Custom query documentation

Introduction

This page describes the custom query mini-language of the Senate preference explorer.

A custom query consists of four components, all of which are optional. Here is a slight simplification that is often true (the only exception is N-party-preferred calculations):

The Filter defines the subset of votes to include in the table.
The Rows defines what the rows mean.
The Columns defines what the columns mean.
The Cell defines a test that is applied for each table cell; a vote counts towards a table cell if it passes the test.

Let's consider an example that uses all of these components. Assume that we're working above the line, that we've chosen to show 'Percentages', and that we calculate to a popup table.
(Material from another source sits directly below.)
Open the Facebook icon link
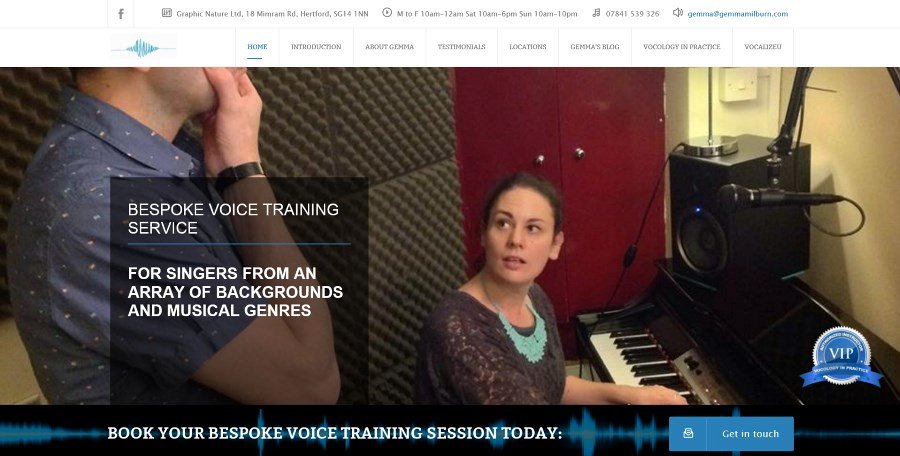Screen dimensions: 900x456 (x=121, y=14)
The above query will only consider votes whose first preference was for the Labor Party. The output table will have two axes, with the above-the-line groups on both axes. A vote contributes to a table cell's tally if the second preference is for the group in that row and the third preference is for the group in that column. Here are the results for ACT in 2025:

This table is almost identical to a cross table made from the built-in 'Step forward' table type; in practice, you would probably not use a custom query for this purpose. But it illustrates many aspects of the custom queries and their results:

When you use a group abbreviation, like ALP, its meaning is the preference number given to that group when a vote is being processed.
When you have Rows set to groups, the row identifier (lower-case!) gives the preference number for the group in that row.
When you have Columns set to groups, the col identifier gives the preference number for the group in that column.
A single equals sign = is used to test for equality (but you can use two or more consecutive equals signs if you like).
The and logical operator is used when you require two conditions to be true (or and not are also available; use parentheses around expressions as needed.)
The Filtered base is the percentage of formal votes that pass the filter; here, 27.54% of votes were above-the-line for Labor.
Rows and columns in the output percentages table are not treated symmetrically. All votes that contribute to at least one table cell in a row will be included in the row's Base. The denominator for the Base percentage is the Filtered base: the 59.58% of votes for David Pocock in this table are of the 27.54% of votes that were 1 ALP; multiplying the two precentages together, 16.41% of formal votes went 1 ALP 2 DAVI above the line.
The percentages in the main body of the table are relative to the row Bases: of the votes that went 1 ALP 2 DAVI, 66.83% gave GRN the third preference.
Exhaust ('Exh') is treated as having a preference number equal to one more than the number of preferences given on the ballot paper, or 999 if all squares are numbered. The table shows no votes exhausting at preference 2, even though a small minority (0.37%) of Labor votes stopped at 1. This is because the Cell definition also requires col = 3, and a vote that has a "preference number" of 2 for Exh does not also have a "preference number" of 3 for Exh.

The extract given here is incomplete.